Within the heating system, the solid-state electronic igniter provides one of the most crucial elements required for automatic comfort: the spark needed for ignition. When the electronic igniter is properly installed and serviced, the component will ensure that the burner will work effectively so the rest of the system provides heat efficiently and dependably. In this post, we'll give you a complete overview of electronic igniters, from the basics to the features to the evolution of the component's technology.
Introduction to Electronic Heating Igniters
The solid-state electronic igniter is the modern industry standard ignition source for heating systems. The igniter's purpose is to create the proper arc of energy to ignite fuel. The benefit of using a solid-state igniter is that this component can change the characteristics of the electric current from the primary input for more reliable ignition.
Electronic Heating Igniter Features and Terms
Today's electronic heating igniters are compatible with numerous different appliances thanks to the features and benefits they provide. A few of the main features that make modern igniters so effective include the ability to be mounted on a burner baseplate, improved performance with cold oil or delayed spark conditions, and more. The main terms a technician should know in order to understand electronic igniters include the different types of duty ignition, peak voltage, hertz, and more.

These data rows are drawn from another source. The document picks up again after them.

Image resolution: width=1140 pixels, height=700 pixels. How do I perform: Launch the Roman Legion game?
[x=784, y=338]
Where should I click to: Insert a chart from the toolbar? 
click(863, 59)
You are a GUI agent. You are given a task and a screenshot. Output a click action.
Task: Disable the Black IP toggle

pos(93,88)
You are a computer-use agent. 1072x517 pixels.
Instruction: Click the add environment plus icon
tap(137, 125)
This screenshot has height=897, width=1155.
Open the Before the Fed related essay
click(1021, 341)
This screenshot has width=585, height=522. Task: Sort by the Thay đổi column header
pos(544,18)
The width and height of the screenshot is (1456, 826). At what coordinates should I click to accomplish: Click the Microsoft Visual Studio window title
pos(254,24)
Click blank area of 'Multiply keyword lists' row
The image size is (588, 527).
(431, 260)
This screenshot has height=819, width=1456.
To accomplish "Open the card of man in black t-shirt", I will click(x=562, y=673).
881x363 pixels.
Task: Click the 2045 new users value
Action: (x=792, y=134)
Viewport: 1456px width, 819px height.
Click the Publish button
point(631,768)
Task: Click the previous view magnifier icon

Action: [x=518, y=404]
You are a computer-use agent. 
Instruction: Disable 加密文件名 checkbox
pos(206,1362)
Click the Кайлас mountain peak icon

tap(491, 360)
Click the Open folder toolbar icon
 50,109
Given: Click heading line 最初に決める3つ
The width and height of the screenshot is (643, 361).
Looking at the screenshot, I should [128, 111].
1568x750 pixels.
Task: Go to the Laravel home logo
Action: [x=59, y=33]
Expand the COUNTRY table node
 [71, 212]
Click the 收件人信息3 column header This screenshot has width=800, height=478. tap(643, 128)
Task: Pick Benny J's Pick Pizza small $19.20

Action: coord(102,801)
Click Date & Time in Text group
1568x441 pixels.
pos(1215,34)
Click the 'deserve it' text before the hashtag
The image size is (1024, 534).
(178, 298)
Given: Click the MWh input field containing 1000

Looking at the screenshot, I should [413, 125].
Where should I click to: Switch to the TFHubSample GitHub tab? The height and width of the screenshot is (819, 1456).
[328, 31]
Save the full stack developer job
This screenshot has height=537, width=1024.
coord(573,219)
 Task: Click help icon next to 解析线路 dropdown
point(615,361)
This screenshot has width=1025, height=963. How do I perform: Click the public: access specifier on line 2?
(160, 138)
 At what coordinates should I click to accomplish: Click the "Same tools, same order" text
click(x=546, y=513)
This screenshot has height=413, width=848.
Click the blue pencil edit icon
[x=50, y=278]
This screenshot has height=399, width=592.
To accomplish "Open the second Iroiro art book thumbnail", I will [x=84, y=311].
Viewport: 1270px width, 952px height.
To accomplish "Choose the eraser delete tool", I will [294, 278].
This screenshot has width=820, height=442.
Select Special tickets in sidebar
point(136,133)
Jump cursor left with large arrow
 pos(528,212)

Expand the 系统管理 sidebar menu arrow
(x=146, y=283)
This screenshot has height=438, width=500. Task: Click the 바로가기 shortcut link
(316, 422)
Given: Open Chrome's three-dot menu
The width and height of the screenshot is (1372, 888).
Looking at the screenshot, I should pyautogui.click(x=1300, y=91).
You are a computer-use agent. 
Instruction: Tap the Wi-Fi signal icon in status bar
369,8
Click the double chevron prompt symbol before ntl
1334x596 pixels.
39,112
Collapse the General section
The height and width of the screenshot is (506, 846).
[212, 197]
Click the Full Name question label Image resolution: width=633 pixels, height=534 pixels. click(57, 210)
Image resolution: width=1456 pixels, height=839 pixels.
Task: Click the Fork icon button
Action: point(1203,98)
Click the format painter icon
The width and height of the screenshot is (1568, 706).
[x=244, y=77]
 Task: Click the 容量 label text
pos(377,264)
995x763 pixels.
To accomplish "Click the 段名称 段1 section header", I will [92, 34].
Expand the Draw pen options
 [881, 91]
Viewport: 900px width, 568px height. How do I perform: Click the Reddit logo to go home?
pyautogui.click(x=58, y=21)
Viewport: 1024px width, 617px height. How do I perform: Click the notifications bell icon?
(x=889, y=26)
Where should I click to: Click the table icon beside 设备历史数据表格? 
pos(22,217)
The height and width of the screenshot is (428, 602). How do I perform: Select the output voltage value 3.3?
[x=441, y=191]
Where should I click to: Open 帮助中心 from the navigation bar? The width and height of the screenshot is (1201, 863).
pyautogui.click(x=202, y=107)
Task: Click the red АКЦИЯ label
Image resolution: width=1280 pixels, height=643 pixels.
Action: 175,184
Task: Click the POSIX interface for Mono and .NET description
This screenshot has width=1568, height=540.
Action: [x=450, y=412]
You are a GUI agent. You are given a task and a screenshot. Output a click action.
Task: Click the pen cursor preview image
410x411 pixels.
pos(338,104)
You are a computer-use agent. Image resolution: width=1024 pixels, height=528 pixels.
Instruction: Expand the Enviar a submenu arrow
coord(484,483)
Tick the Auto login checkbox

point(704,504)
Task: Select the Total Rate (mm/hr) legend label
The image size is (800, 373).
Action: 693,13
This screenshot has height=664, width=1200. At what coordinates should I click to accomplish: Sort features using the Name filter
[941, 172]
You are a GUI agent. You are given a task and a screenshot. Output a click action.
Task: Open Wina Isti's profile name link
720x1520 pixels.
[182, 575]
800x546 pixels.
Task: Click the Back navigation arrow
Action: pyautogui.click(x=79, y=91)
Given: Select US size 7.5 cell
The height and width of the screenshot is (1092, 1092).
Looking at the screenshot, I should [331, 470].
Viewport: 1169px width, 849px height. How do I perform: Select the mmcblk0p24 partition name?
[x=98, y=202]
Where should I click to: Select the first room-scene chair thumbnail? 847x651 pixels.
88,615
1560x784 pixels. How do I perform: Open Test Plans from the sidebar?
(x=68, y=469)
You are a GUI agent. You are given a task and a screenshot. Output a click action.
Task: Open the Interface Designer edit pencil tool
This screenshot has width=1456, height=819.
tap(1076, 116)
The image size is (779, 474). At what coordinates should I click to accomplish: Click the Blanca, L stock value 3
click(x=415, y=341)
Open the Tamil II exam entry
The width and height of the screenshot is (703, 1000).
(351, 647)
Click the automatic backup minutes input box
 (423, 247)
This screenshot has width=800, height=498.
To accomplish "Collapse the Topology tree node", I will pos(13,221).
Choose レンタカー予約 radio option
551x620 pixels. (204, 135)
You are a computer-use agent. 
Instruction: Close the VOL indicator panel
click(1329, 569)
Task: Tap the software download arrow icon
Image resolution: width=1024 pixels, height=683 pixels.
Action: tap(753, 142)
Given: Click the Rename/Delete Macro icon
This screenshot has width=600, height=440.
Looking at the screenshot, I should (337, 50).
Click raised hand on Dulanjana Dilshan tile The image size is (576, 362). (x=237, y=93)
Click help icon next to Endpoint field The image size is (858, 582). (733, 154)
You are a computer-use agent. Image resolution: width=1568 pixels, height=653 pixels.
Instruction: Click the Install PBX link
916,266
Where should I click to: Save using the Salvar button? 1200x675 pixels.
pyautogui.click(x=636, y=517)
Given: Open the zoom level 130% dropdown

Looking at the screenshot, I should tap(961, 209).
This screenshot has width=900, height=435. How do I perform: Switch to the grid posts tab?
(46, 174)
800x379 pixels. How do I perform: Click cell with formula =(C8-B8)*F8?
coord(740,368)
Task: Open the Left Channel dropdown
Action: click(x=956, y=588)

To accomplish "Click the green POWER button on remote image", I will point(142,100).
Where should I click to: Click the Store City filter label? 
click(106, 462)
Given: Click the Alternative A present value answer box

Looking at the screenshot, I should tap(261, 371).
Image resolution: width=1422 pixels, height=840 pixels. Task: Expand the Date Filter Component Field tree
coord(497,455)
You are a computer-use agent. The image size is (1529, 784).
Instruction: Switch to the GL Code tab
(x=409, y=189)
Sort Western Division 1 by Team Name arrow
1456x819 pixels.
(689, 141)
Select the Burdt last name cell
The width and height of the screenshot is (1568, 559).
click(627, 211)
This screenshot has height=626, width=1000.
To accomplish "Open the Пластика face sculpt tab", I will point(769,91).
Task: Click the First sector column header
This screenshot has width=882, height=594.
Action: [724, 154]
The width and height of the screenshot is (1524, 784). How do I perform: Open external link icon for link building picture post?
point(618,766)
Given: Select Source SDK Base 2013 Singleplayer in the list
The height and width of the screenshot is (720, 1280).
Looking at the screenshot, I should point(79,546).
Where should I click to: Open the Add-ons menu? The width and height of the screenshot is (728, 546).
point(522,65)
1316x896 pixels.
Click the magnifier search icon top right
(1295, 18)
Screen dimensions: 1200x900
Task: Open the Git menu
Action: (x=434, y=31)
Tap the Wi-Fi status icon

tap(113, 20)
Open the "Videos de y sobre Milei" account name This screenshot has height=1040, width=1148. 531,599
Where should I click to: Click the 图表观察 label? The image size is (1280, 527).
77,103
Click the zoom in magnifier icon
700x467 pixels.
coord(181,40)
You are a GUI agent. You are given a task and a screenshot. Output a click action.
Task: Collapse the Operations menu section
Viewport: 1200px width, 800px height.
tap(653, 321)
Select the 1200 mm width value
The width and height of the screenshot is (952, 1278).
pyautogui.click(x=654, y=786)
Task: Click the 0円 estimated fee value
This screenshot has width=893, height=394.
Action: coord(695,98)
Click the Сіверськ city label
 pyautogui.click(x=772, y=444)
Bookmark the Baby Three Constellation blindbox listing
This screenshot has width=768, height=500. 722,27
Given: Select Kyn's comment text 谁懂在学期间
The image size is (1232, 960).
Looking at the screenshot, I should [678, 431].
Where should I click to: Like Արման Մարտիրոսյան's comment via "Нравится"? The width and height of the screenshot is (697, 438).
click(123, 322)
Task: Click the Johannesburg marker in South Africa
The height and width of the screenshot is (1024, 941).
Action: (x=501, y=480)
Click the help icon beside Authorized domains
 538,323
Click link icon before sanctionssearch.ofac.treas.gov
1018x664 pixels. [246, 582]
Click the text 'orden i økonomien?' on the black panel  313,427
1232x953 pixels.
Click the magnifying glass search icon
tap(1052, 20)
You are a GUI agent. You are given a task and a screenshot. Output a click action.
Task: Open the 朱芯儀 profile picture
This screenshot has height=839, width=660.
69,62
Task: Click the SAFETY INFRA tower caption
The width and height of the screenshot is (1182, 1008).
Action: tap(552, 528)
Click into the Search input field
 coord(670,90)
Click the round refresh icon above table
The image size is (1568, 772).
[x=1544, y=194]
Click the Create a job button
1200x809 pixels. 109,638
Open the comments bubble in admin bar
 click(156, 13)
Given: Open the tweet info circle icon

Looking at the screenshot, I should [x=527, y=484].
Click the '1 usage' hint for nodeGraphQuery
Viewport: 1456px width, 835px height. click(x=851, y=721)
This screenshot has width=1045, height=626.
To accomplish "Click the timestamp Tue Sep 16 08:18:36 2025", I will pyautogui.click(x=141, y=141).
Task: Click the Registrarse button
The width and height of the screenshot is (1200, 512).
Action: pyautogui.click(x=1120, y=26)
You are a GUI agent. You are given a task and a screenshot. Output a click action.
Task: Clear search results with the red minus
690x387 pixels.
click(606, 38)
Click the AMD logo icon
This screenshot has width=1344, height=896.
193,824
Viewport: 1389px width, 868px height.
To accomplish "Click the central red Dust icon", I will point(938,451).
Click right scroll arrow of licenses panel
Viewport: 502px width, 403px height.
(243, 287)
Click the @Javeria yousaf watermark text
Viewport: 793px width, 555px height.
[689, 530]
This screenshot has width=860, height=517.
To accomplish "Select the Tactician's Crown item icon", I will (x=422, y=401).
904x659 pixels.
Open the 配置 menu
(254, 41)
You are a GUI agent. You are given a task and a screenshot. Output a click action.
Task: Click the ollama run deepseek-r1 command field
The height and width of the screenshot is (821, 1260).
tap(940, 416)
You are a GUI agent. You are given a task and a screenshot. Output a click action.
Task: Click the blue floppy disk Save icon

The Evolution of Electronic Heating Igniters
Before the development of electronic heating igniter technology, most heating systems relied on inefficient and unreliable transformer-based ignition. These transformers were not only known to fail to create a complete arc of electric current needed for ignition, but there were also difficult to transport, install, and maintain. In order to improve heating ignition significantly, the solid-state igniter was created by manufacturers. Today's solid-state igniters can change the characteristics of the primary input current to create a more stable arc of power that isn't affected if input voltage should drop. Additionally, solid-state igniters provide more reliable ignition and are easier to service.